What is the best type of financial advisor to have? ›

Working with a licensed, registered fiduciary — preferably one who is fee-only — ensures that the advisor is paid directly by you and not through commissions for selling certain investment or insurance products.

What is the 10/5/3 rule in finance? ›

The 10-5-3 rule can be used as a general principle for diversifying your investment portfolio. It suggests that 10% of your portfolio should be allocated to high-risk, high-reward investments, 5% to medium-risk investments, and 3% to low-risk investments.

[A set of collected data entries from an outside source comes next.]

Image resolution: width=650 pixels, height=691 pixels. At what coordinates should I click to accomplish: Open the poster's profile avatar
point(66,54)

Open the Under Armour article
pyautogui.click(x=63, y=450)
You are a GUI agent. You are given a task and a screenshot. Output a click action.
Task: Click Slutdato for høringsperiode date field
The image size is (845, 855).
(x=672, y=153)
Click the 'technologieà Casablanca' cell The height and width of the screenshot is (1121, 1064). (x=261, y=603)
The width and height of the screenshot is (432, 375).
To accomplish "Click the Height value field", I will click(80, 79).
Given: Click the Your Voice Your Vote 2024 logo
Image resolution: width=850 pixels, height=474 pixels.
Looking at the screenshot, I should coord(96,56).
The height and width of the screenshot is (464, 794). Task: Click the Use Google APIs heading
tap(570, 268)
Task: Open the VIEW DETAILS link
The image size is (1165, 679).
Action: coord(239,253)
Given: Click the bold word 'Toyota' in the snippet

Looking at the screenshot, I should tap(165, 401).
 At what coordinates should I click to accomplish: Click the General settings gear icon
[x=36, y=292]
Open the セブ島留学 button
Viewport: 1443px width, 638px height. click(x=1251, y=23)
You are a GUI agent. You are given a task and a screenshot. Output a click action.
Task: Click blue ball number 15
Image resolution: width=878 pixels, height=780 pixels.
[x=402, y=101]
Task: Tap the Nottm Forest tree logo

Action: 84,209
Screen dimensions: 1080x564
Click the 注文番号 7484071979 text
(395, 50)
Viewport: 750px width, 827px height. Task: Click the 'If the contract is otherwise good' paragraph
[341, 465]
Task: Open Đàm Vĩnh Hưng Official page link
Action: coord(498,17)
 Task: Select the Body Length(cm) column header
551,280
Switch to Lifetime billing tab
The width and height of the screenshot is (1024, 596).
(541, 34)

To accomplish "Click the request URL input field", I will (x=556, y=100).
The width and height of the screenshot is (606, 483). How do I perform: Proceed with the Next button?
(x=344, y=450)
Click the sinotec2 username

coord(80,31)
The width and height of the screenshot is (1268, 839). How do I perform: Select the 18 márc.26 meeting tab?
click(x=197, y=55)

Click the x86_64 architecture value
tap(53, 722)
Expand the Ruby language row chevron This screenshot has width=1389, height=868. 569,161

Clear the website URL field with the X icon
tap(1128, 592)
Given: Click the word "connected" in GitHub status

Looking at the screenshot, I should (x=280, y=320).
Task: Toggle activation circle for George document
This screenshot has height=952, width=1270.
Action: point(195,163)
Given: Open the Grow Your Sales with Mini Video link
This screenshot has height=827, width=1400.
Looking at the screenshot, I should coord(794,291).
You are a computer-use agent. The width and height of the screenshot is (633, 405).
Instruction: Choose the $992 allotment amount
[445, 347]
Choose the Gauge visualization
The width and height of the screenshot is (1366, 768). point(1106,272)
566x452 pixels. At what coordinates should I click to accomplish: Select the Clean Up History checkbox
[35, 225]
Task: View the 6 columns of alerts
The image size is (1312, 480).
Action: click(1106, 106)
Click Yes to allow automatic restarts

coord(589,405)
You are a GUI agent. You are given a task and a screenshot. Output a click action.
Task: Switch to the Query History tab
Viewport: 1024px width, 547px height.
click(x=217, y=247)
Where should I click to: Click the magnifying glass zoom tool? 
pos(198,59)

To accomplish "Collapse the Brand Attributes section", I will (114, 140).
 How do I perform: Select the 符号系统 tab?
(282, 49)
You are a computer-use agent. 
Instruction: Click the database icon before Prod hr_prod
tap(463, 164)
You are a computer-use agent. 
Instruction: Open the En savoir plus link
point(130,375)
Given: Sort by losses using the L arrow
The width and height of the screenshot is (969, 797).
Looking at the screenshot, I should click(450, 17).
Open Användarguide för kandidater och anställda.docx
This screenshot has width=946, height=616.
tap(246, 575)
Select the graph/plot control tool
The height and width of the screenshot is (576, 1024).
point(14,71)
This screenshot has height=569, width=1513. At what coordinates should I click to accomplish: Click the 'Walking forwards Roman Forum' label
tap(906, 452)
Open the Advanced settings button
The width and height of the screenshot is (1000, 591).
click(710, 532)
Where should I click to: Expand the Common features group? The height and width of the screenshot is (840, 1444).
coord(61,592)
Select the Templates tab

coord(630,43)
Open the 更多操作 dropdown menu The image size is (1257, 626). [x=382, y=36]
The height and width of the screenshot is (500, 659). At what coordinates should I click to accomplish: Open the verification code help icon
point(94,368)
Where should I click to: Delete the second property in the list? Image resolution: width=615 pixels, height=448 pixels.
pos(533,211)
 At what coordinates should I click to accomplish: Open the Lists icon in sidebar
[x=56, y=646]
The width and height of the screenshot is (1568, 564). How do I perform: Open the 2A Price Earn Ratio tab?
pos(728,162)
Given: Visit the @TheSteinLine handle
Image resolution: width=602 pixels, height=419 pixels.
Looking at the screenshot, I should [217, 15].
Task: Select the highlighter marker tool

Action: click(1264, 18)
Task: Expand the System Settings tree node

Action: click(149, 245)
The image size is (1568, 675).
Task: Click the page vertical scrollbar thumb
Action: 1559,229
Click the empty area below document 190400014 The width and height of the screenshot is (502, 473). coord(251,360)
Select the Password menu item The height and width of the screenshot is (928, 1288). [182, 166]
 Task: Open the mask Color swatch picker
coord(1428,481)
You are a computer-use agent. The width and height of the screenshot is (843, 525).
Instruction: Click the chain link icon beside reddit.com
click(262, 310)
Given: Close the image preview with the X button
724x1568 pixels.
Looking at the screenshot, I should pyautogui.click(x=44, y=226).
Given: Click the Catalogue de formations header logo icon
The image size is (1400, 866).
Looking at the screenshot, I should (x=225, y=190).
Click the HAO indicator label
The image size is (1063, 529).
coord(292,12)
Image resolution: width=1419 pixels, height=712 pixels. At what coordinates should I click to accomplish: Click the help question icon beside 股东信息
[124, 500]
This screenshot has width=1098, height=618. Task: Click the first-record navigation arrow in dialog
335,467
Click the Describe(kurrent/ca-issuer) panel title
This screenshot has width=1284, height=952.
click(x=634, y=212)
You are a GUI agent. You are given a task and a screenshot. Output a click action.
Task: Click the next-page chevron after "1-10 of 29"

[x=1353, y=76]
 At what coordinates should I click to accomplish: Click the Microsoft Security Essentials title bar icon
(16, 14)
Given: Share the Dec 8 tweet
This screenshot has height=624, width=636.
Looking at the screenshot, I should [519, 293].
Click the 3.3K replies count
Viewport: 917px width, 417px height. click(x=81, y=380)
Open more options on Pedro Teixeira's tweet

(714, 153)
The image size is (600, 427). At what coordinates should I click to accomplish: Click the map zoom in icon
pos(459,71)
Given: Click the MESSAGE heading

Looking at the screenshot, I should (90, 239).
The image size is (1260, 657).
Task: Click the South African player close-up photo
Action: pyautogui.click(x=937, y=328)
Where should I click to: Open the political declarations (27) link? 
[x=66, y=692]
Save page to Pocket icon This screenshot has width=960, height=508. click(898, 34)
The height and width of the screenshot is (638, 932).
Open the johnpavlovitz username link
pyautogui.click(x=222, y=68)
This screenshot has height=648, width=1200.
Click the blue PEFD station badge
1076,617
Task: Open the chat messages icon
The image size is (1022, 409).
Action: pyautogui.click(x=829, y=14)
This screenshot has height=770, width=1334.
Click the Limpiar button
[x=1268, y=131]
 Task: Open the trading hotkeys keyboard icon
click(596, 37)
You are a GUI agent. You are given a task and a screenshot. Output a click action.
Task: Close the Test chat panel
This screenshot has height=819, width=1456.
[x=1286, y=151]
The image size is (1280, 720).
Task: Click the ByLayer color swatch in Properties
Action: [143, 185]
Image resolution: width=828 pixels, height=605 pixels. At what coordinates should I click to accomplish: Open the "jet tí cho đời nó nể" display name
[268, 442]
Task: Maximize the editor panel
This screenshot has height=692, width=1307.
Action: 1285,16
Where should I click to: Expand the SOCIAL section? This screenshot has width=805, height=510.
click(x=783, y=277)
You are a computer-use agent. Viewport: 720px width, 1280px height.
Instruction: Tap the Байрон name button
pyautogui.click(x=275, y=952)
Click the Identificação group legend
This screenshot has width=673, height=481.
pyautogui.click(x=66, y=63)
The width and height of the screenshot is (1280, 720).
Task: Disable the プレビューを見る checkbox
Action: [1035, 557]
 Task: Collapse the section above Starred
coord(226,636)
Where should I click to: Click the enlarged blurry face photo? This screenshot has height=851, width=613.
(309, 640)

What is the 70 20 10 rule for investing? ›

The 70-20-10 budget formula divides your after-tax income into three buckets: 70% for living expenses, 20% for savings and debt, and 10% for additional savings and donations. By allocating your available income into these three distinct categories, you can better manage your money on a daily basis.

What is the 30 30 30 rule in investing? ›

One of the most popular rules, the 30:30:30:10 rule, can be applied both in terms of income planning, as well as pension planning. The income planning version says that you put 30% of your income towards day-to-day expenses, 30% towards investments, 30% for retirement savings and 10% for emergency expenses.

What is the 10 20 30 rule investing? ›

30% should go towards discretionary spending (such as dining out, entertainment, and shopping) - Hubble Money App is just for this. 20% should go towards savings or paying off debt. 10% should go towards charitable giving or other financial goals.